We love our kids unconditionally, but just as their bodies start to change, they become little monsters, ready to be rude and unruly whenever they feel the urge. Our Tweens are dear little boys and girls on the cusp of something scary, and they know it. They may still be collecting their cars and Eddie Stobart models, but they are also starting to wonder about other things in life that you may be less approving of. Some girls will see if they can get away with wearing makeup while our little boys may be trying to push their bodies harder in sports and physical fitness.
At the end of the day, they are your children. You still dictate what is acceptable behavior under your roof.

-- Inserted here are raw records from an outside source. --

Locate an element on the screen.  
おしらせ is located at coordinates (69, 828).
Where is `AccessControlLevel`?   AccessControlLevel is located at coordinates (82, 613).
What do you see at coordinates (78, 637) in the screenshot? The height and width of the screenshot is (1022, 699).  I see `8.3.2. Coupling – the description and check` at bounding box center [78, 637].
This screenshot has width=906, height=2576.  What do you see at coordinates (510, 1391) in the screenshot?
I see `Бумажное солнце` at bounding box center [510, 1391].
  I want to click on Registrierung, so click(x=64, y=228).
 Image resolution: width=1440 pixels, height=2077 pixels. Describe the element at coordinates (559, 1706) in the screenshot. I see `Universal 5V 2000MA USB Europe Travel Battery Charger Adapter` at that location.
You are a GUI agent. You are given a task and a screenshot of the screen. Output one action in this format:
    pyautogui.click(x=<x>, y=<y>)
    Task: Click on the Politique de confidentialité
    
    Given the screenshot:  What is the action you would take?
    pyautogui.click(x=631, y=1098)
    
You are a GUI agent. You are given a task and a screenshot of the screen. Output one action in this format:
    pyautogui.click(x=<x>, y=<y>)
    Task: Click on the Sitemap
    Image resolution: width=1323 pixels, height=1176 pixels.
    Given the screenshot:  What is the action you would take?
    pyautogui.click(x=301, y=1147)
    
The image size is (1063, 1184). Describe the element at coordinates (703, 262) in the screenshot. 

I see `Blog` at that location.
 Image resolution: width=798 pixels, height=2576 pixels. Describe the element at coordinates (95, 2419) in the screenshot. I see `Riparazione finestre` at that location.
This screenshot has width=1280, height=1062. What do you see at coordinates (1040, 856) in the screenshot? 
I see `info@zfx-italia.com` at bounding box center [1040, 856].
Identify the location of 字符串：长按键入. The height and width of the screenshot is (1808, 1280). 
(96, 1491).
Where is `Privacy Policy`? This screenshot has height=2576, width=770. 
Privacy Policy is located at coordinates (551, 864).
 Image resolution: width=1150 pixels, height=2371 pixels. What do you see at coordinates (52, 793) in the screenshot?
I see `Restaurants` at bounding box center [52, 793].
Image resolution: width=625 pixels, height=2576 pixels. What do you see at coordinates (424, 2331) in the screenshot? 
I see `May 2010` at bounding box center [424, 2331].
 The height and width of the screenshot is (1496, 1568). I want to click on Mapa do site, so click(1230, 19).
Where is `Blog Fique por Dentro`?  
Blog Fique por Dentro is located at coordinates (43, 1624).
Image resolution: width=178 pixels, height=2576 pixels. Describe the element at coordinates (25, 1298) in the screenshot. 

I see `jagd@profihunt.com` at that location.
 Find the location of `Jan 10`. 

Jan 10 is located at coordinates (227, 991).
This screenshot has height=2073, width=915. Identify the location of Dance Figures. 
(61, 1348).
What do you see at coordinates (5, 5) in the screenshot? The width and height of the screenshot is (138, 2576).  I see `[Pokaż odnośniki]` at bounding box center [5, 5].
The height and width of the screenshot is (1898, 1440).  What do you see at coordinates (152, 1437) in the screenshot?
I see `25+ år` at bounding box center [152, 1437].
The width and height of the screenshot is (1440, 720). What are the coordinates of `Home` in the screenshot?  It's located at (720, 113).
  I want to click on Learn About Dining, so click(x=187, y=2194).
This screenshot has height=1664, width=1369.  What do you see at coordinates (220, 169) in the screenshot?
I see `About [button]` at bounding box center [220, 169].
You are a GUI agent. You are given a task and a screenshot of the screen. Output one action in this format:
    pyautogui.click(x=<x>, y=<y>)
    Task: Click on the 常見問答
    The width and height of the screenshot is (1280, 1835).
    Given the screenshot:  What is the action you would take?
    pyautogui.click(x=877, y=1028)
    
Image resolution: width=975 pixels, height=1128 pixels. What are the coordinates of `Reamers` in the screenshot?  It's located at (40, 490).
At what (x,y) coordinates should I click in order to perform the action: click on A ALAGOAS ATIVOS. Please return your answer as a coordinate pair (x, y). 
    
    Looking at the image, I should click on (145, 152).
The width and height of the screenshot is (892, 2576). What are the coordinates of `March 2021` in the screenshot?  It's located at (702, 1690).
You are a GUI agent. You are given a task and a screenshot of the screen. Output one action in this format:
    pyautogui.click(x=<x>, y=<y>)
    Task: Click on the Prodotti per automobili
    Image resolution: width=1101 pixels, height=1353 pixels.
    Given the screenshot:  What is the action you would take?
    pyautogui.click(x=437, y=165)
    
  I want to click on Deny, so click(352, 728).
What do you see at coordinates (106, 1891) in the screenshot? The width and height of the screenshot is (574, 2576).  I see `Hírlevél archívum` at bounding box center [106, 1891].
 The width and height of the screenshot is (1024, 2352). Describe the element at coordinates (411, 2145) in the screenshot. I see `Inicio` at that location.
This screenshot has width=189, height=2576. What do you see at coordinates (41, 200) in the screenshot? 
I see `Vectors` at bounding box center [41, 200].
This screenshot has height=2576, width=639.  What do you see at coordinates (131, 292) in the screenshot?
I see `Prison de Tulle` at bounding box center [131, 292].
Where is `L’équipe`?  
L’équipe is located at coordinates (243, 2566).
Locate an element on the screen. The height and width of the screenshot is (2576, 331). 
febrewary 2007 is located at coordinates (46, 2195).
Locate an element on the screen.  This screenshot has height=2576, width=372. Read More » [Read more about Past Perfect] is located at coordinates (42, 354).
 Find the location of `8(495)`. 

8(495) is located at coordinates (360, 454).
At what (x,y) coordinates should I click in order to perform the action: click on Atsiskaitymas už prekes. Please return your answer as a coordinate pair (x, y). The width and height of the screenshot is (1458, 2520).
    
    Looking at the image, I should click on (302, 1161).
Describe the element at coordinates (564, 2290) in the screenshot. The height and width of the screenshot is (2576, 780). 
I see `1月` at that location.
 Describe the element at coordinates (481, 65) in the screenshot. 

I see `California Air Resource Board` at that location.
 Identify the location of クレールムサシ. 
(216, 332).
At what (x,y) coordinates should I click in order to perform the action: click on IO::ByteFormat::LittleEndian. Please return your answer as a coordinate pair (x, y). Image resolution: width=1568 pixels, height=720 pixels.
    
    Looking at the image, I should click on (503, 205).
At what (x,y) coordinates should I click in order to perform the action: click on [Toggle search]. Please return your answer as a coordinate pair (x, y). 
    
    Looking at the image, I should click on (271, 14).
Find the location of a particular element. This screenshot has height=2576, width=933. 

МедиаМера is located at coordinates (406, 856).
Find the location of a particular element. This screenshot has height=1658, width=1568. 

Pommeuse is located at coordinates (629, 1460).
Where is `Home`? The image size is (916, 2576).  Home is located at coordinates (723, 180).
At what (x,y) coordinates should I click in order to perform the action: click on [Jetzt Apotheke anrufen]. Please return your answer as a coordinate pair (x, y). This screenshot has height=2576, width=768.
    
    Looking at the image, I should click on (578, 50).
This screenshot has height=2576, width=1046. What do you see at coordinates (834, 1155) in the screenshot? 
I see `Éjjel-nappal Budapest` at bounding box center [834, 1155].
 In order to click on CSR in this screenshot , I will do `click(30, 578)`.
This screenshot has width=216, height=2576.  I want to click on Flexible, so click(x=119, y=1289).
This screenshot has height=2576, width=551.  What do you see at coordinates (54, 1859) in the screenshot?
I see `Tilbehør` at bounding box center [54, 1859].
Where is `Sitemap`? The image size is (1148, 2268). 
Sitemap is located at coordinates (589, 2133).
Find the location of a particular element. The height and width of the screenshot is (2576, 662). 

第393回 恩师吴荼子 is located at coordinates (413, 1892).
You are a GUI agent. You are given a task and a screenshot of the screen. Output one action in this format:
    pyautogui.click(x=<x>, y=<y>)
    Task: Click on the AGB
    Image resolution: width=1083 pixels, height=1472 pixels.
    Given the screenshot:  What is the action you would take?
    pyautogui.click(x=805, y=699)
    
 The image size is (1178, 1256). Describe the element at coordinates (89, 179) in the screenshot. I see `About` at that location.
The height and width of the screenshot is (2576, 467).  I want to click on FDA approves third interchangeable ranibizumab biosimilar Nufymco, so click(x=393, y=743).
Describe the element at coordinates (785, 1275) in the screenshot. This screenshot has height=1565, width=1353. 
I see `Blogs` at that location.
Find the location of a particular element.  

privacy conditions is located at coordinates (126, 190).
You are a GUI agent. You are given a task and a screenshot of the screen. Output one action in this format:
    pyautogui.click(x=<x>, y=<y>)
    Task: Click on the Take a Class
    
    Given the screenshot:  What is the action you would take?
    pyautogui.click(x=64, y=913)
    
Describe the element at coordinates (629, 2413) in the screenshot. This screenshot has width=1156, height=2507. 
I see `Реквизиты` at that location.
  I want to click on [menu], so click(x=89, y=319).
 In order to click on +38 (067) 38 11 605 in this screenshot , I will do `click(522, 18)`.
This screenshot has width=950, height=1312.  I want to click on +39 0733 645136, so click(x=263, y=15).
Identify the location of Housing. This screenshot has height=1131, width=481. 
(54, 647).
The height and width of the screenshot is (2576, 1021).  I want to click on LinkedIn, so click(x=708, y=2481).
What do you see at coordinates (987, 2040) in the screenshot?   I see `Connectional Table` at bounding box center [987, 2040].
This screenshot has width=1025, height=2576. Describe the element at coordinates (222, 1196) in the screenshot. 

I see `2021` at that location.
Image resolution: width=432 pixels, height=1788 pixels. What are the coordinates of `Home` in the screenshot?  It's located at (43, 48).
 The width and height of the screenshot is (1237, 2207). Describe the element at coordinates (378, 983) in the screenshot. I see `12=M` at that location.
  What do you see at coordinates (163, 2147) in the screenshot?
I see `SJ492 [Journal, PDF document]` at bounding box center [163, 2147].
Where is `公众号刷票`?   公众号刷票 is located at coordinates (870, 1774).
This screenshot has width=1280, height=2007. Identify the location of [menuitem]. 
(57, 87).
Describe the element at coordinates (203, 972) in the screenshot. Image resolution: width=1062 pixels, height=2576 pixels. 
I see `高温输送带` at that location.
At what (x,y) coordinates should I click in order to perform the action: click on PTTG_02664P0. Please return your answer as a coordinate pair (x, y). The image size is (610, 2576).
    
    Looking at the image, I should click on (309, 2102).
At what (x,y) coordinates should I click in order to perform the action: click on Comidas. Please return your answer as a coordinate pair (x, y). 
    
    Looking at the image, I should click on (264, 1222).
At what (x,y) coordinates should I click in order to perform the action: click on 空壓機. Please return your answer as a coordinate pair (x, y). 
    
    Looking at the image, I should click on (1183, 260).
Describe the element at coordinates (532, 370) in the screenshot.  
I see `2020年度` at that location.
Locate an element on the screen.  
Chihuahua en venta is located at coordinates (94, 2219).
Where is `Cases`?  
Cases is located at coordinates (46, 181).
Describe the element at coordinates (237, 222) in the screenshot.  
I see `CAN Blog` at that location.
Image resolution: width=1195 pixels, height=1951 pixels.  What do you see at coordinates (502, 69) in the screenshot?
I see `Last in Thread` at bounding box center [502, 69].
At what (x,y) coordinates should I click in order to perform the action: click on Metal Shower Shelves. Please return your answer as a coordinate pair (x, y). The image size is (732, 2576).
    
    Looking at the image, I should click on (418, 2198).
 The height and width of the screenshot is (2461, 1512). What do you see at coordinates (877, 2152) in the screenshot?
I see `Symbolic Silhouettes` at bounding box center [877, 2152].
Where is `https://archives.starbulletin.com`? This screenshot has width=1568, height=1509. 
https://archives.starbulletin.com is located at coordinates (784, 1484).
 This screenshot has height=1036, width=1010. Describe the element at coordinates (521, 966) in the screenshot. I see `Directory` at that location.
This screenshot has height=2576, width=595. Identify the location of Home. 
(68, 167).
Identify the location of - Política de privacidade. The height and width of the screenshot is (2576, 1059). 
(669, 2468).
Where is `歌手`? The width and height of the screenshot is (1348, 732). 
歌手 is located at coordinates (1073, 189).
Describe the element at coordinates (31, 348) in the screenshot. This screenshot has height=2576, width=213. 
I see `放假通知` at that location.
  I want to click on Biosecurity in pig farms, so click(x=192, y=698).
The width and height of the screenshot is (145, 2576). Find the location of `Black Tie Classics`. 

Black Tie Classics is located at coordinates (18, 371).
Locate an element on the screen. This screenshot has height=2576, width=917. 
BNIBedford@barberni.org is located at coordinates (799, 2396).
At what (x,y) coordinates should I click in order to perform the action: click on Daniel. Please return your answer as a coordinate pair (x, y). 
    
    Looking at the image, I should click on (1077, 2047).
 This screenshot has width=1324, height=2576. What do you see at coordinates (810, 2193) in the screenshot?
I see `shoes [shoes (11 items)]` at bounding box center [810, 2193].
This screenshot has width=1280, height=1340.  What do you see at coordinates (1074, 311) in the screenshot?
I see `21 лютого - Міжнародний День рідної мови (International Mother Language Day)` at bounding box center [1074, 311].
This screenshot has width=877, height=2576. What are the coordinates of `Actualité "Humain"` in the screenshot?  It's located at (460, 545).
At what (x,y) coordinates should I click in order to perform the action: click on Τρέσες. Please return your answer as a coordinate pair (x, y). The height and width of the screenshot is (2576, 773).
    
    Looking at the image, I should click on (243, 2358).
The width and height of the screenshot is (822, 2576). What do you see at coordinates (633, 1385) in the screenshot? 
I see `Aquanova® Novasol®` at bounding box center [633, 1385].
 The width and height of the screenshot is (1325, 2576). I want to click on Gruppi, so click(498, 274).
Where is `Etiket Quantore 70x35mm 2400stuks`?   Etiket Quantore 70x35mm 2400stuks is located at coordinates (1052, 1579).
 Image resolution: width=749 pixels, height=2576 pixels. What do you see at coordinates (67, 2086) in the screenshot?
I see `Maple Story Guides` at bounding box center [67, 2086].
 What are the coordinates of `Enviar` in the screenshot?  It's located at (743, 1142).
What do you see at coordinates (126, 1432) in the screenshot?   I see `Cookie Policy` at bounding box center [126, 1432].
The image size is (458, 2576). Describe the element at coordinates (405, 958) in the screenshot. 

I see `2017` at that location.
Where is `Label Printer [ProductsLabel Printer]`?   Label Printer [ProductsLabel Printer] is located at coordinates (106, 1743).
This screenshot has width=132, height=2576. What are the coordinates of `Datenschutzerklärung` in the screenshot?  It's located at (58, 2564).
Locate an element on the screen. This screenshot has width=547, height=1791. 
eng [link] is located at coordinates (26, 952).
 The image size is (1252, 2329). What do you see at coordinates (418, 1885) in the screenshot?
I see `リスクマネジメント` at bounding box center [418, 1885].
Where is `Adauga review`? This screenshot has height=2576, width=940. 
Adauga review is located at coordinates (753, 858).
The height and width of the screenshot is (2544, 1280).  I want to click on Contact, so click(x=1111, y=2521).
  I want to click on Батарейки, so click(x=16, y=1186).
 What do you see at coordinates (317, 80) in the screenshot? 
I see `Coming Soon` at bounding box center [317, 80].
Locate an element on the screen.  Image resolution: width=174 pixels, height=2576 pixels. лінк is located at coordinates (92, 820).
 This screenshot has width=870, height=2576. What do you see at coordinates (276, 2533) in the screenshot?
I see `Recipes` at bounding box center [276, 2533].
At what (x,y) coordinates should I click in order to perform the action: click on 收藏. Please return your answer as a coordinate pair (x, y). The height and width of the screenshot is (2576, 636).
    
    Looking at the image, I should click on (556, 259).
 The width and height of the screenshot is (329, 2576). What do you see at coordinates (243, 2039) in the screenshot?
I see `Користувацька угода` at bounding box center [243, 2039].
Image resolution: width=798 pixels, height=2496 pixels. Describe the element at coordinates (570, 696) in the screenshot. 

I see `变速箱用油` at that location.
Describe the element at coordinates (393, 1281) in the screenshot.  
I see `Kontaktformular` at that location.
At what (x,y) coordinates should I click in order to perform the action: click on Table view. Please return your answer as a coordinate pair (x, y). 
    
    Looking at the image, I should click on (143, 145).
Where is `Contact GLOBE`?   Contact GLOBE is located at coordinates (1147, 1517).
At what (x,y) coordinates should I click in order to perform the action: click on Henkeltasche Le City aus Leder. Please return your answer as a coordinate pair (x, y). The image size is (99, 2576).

But they are willful and wondering just how far they can push you now they are getting physically bigger. When they become Teens, you will probably back off a little, letting them make a few mistakes to learn valuable lessons. But at this age, you want them to be still playing with their toys happily while you make the dinner, not watching MTV at full volume or playing violent games on the iPad.
One way to tackle this is to ask them to rearrange their rooms and have a clear out. If the toys all go in the yard sale pile, you’ll know your little ones are making a stand to enter into the world of the teen. Don’t throw out their toys just yet, especially the ones you remember were so special to them. You could even try buying them one to add to their collection and see how they react to it. If they make a big scene about it being for ‘babies’, take it back. They need to question their feelings on this turning point in their lives as much as you do. There will be plenty of times when they want to be a child again, so make sure those opportunities are there.
Your babies will always be your babies, but they will need to know you are there as they grow up and hit puberty. These are emotional and confusing times for your children. They want to be kids, but they feel they should be grown-ups at the same time. Keep their toys around for a while yet, as they can be very comforting when emotions take over, and don’t let them quit their collections just yet.
Does your tween have a childhood toy they don’t want to let go of just yet?